Task requirements
Copy out every record below, word for word.

[Stored dataset items]
━━━━━━━━━━━━━━━━━━━━━━━━━━━━━━
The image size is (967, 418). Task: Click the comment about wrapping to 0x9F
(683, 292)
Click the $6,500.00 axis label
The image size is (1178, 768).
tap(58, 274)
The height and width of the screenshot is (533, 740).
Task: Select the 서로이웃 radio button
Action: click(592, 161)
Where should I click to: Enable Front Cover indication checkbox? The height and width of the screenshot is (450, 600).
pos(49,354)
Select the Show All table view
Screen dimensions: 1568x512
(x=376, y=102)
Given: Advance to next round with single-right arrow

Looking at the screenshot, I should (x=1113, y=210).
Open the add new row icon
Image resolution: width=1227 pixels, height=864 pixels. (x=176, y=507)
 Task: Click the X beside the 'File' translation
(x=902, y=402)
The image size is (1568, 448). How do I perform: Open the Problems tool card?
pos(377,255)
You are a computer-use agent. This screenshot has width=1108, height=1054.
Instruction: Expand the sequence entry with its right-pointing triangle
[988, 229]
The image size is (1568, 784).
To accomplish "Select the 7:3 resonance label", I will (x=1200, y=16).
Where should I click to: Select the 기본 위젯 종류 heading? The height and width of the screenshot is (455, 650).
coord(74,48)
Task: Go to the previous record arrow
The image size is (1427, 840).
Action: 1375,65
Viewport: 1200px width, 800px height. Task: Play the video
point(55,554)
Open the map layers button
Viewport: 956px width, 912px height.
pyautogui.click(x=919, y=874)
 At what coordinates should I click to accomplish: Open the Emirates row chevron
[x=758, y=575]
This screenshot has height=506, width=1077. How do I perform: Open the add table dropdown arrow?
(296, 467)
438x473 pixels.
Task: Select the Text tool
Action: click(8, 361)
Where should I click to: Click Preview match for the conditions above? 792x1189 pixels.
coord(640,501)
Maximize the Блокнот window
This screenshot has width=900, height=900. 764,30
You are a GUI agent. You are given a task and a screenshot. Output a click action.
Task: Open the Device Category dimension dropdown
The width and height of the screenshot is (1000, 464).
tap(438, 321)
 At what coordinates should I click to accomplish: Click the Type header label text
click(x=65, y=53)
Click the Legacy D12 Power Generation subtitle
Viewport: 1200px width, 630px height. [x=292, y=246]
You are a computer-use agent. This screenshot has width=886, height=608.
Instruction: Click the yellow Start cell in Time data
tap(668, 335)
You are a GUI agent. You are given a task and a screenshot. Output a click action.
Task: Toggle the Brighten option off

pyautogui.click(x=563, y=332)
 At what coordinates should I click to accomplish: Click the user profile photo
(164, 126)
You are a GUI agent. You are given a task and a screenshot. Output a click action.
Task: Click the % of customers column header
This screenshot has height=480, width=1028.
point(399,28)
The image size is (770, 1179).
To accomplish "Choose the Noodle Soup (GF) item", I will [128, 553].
━━━━━━━━━━━━━━━━━━━━━━━━━━━━━━
Written solution
The image size is (967, 418). Task: Click the comment about wrapping to 0x9F
(683, 292)
Click the $6,500.00 axis label
The image size is (1178, 768).
tap(58, 274)
The height and width of the screenshot is (533, 740).
Task: Select the 서로이웃 radio button
Action: click(592, 161)
Where should I click to: Enable Front Cover indication checkbox? The height and width of the screenshot is (450, 600).
pos(49,354)
Select the Show All table view
Screen dimensions: 1568x512
(x=376, y=102)
Given: Advance to next round with single-right arrow

Looking at the screenshot, I should (x=1113, y=210).
Open the add new row icon
Image resolution: width=1227 pixels, height=864 pixels. (x=176, y=507)
 Task: Click the X beside the 'File' translation
(x=902, y=402)
The image size is (1568, 448). How do I perform: Open the Problems tool card?
pos(377,255)
You are a computer-use agent. This screenshot has width=1108, height=1054.
Instruction: Expand the sequence entry with its right-pointing triangle
[988, 229]
The image size is (1568, 784).
To accomplish "Select the 7:3 resonance label", I will (x=1200, y=16).
Where should I click to: Select the 기본 위젯 종류 heading? The height and width of the screenshot is (455, 650).
coord(74,48)
Task: Go to the previous record arrow
The image size is (1427, 840).
Action: 1375,65
Viewport: 1200px width, 800px height. Task: Play the video
point(55,554)
Open the map layers button
Viewport: 956px width, 912px height.
pyautogui.click(x=919, y=874)
 At what coordinates should I click to accomplish: Open the Emirates row chevron
[x=758, y=575]
This screenshot has height=506, width=1077. How do I perform: Open the add table dropdown arrow?
(296, 467)
438x473 pixels.
Task: Select the Text tool
Action: click(8, 361)
Where should I click to: Click Preview match for the conditions above? 792x1189 pixels.
coord(640,501)
Maximize the Блокнот window
This screenshot has width=900, height=900. 764,30
You are a GUI agent. You are given a task and a screenshot. Output a click action.
Task: Open the Device Category dimension dropdown
The width and height of the screenshot is (1000, 464).
tap(438, 321)
 At what coordinates should I click to accomplish: Click the Type header label text
click(x=65, y=53)
Click the Legacy D12 Power Generation subtitle
Viewport: 1200px width, 630px height. [x=292, y=246]
You are a computer-use agent. This screenshot has width=886, height=608.
Instruction: Click the yellow Start cell in Time data
tap(668, 335)
You are a GUI agent. You are given a task and a screenshot. Output a click action.
Task: Toggle the Brighten option off

pyautogui.click(x=563, y=332)
 At what coordinates should I click to accomplish: Click the user profile photo
(164, 126)
You are a GUI agent. You are given a task and a screenshot. Output a click action.
Task: Click the % of customers column header
This screenshot has height=480, width=1028.
point(399,28)
The image size is (770, 1179).
To accomplish "Choose the Noodle Soup (GF) item", I will [128, 553].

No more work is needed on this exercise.